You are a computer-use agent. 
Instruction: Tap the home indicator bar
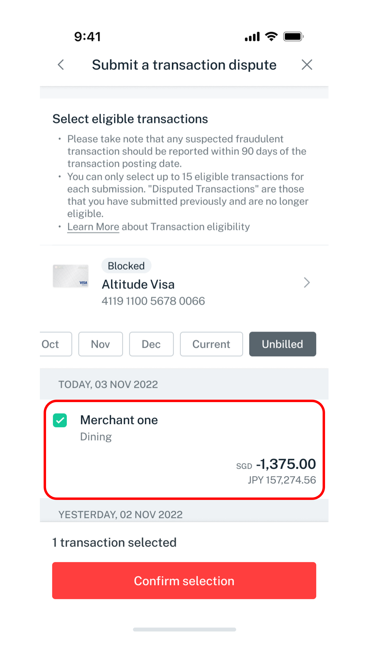coord(184,630)
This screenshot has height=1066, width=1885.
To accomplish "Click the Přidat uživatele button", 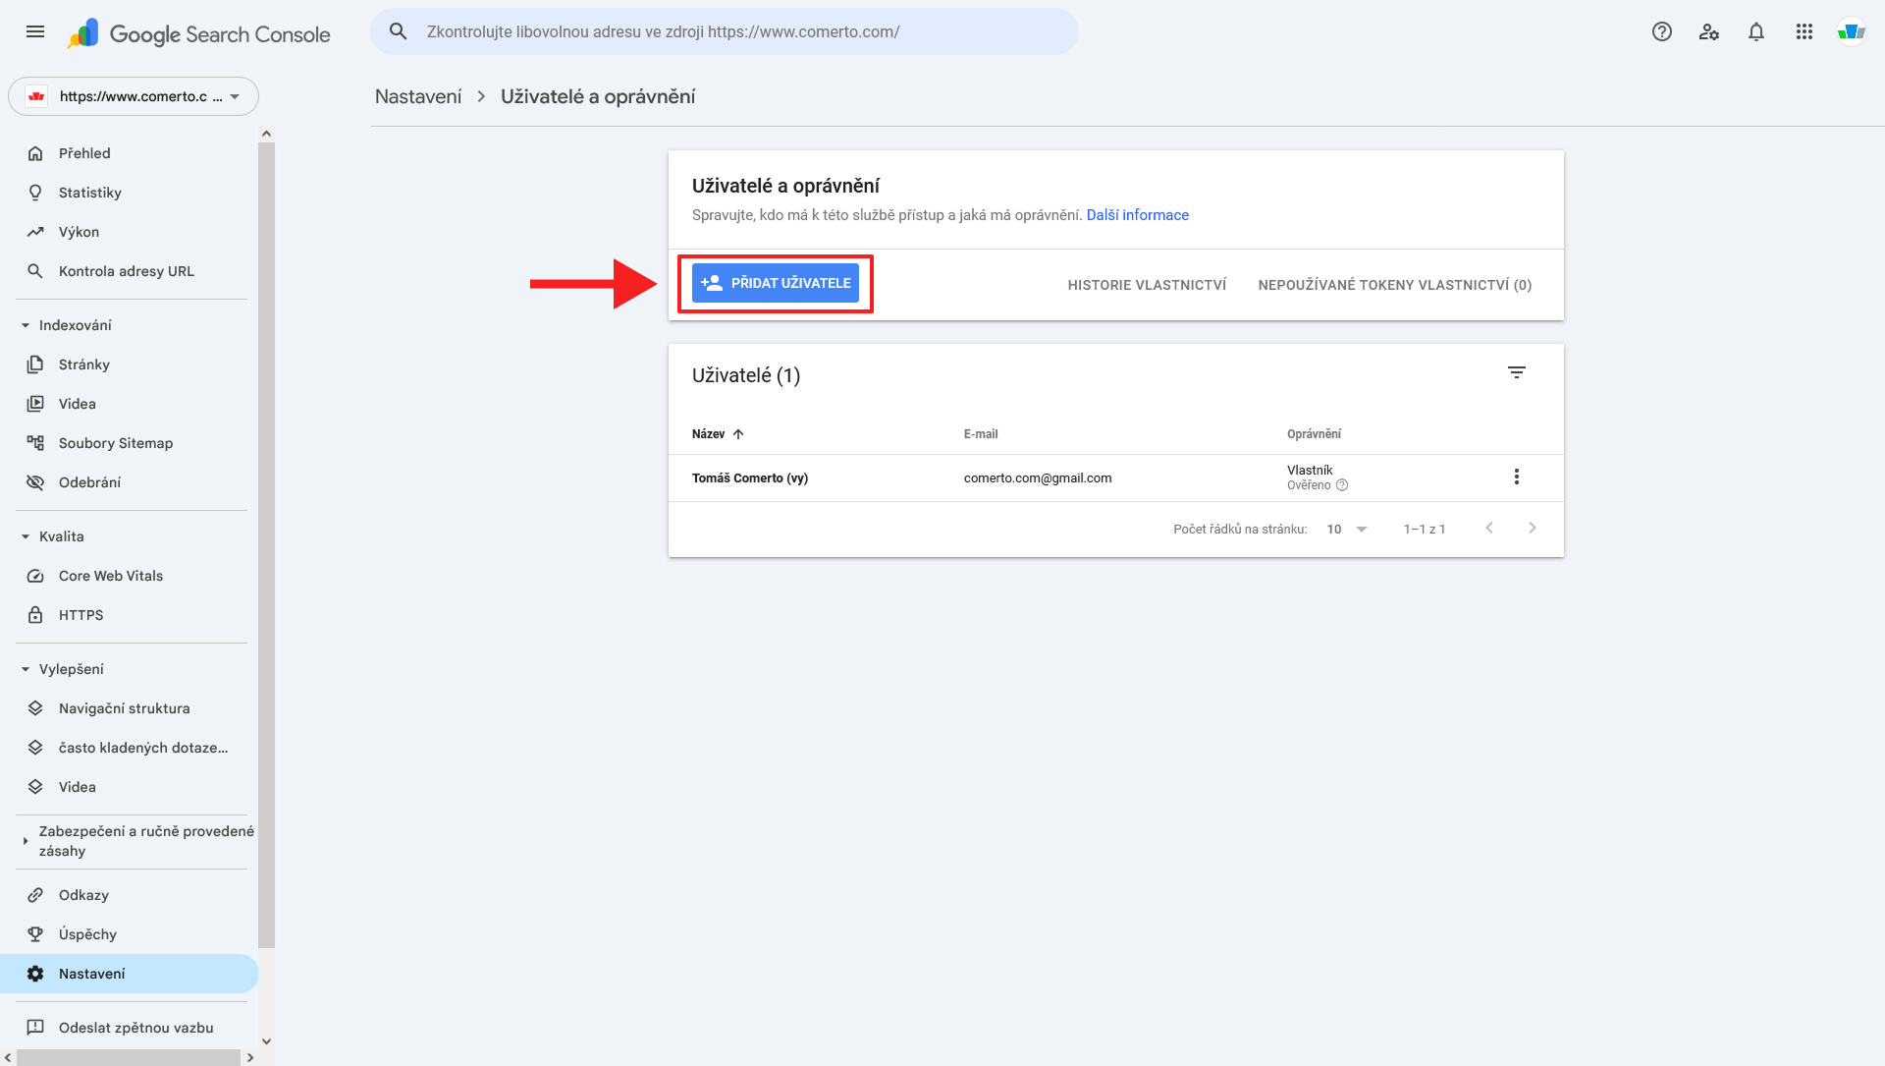I will tap(775, 283).
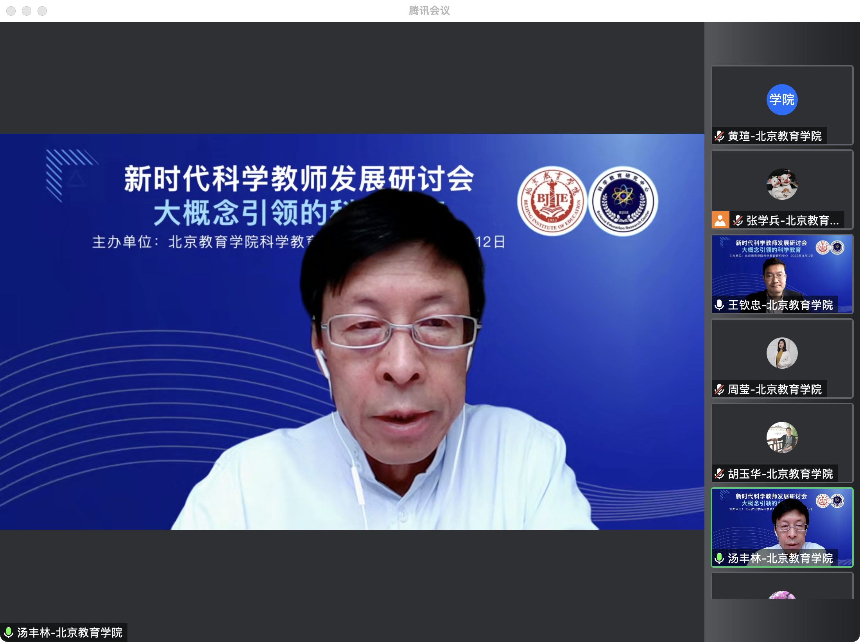Click orange host icon on 张学兵 tile

point(720,220)
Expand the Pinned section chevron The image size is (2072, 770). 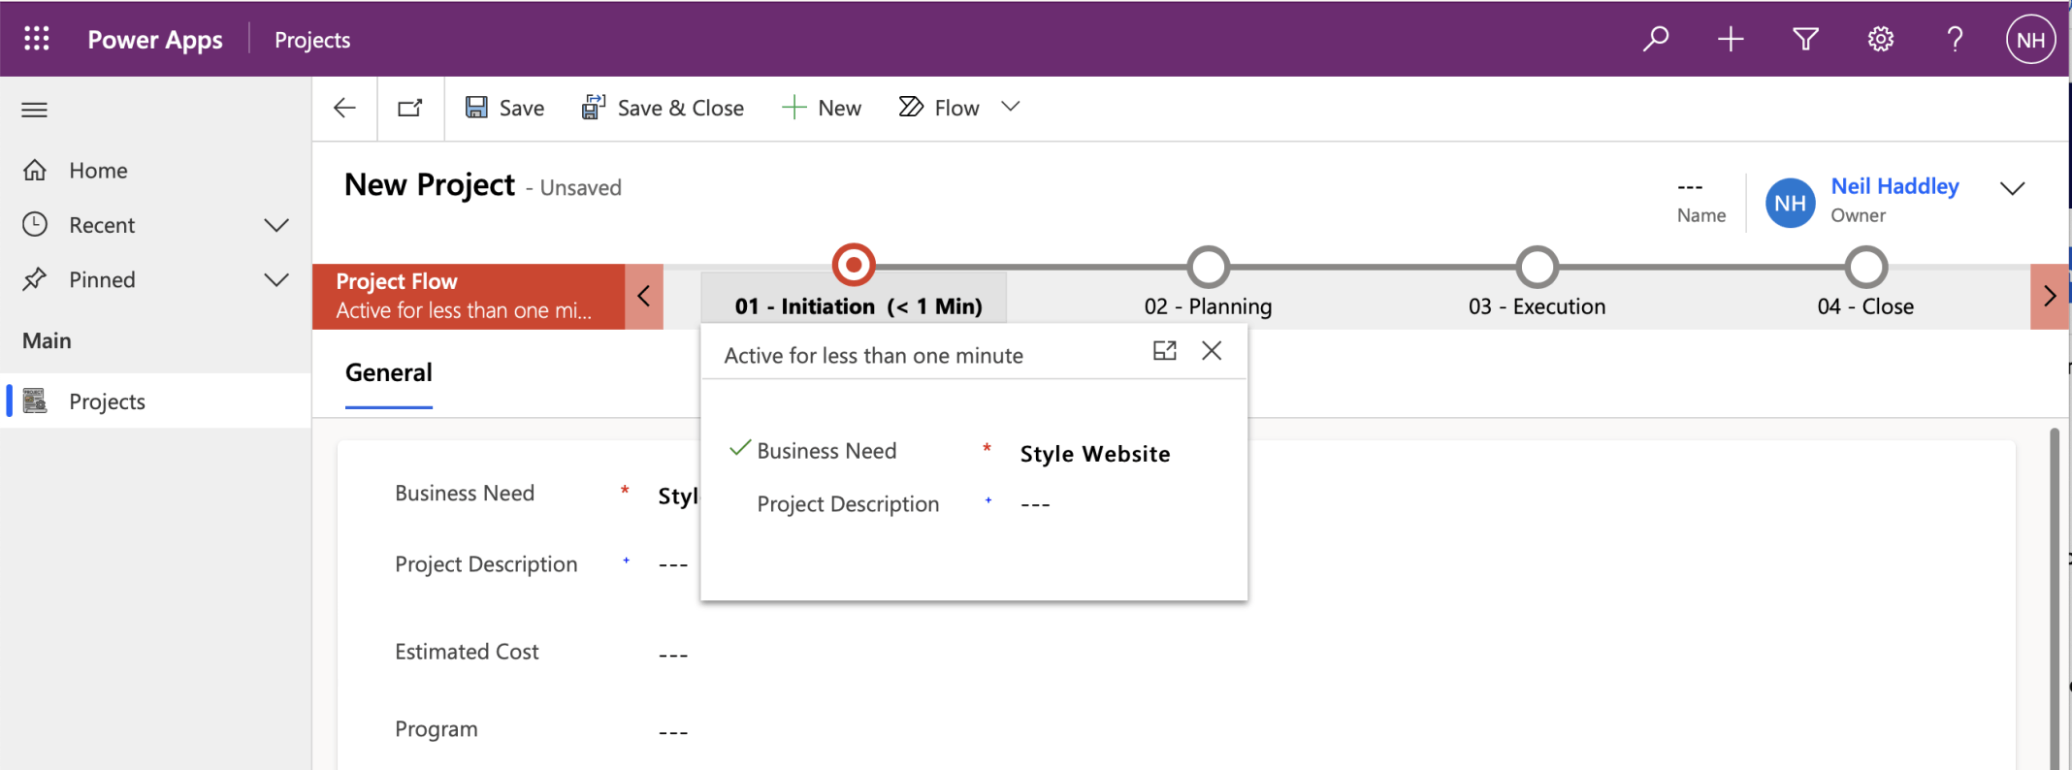click(276, 279)
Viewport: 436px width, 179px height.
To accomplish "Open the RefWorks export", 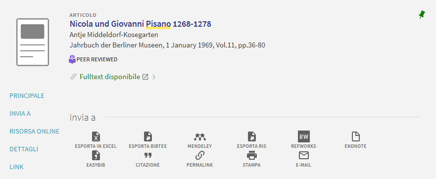I will point(304,136).
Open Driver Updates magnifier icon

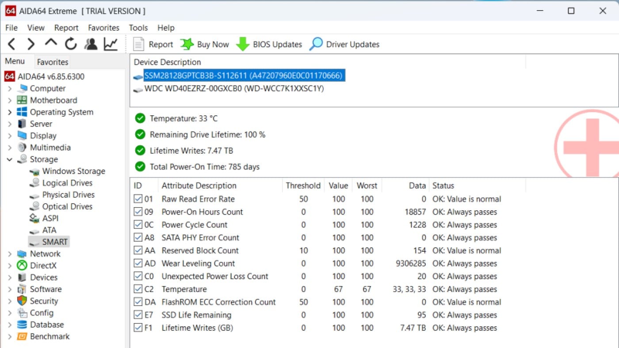(x=316, y=44)
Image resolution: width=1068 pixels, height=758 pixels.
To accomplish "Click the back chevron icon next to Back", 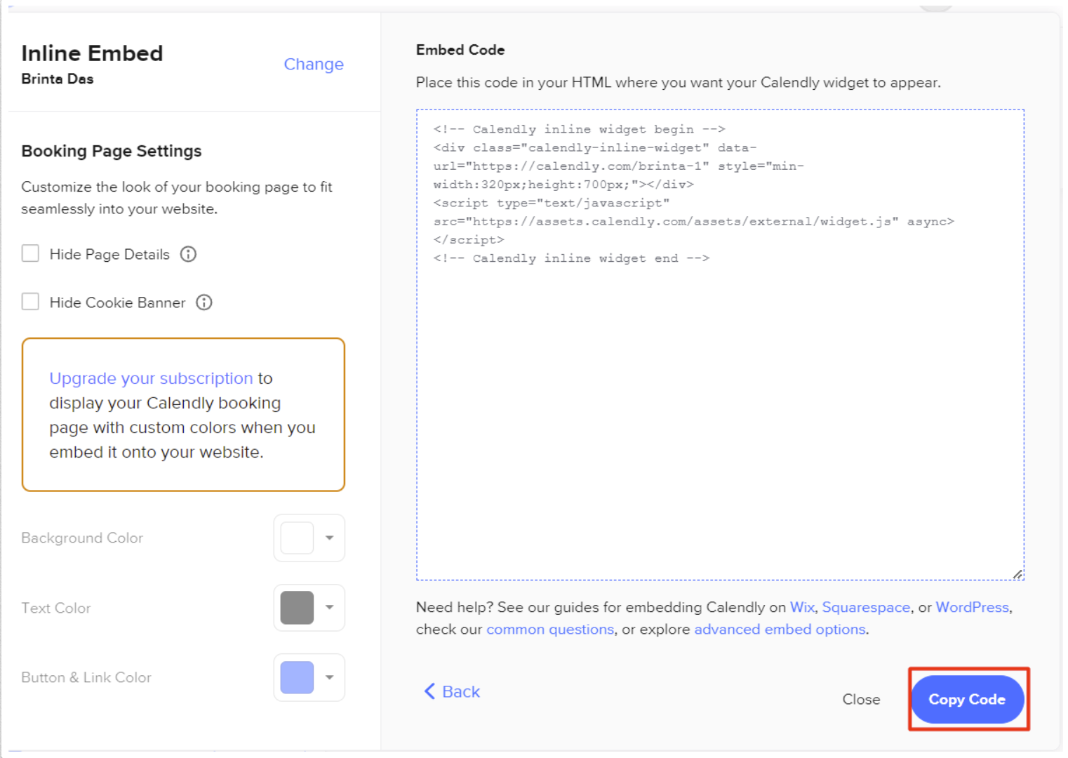I will point(430,691).
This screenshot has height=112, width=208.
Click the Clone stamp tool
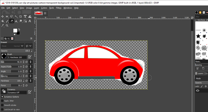16,21
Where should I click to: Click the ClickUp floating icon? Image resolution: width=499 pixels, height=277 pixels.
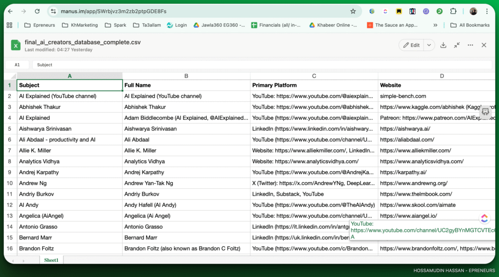click(484, 219)
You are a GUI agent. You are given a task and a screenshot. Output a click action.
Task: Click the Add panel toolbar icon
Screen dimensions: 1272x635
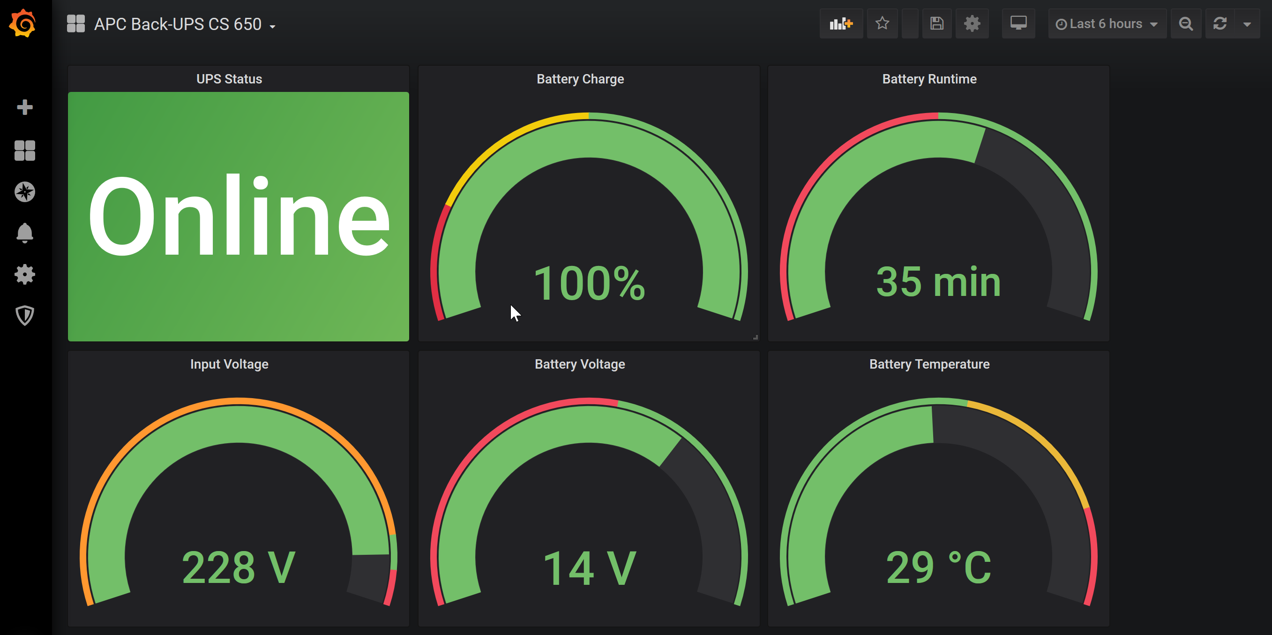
※
» What you will do:
Gather every line from the entries above that contains the string "height".

» Task answer:
This screenshot has height=1066, width=1885.
Viewport: 436px width, 179px height.
Image resolution: width=1068 pixels, height=758 pixels.
This screenshot has height=112, width=208.
Where should I click to: Click the ClickUp floating icon? Image resolution: width=499 pixels, height=277 pixels.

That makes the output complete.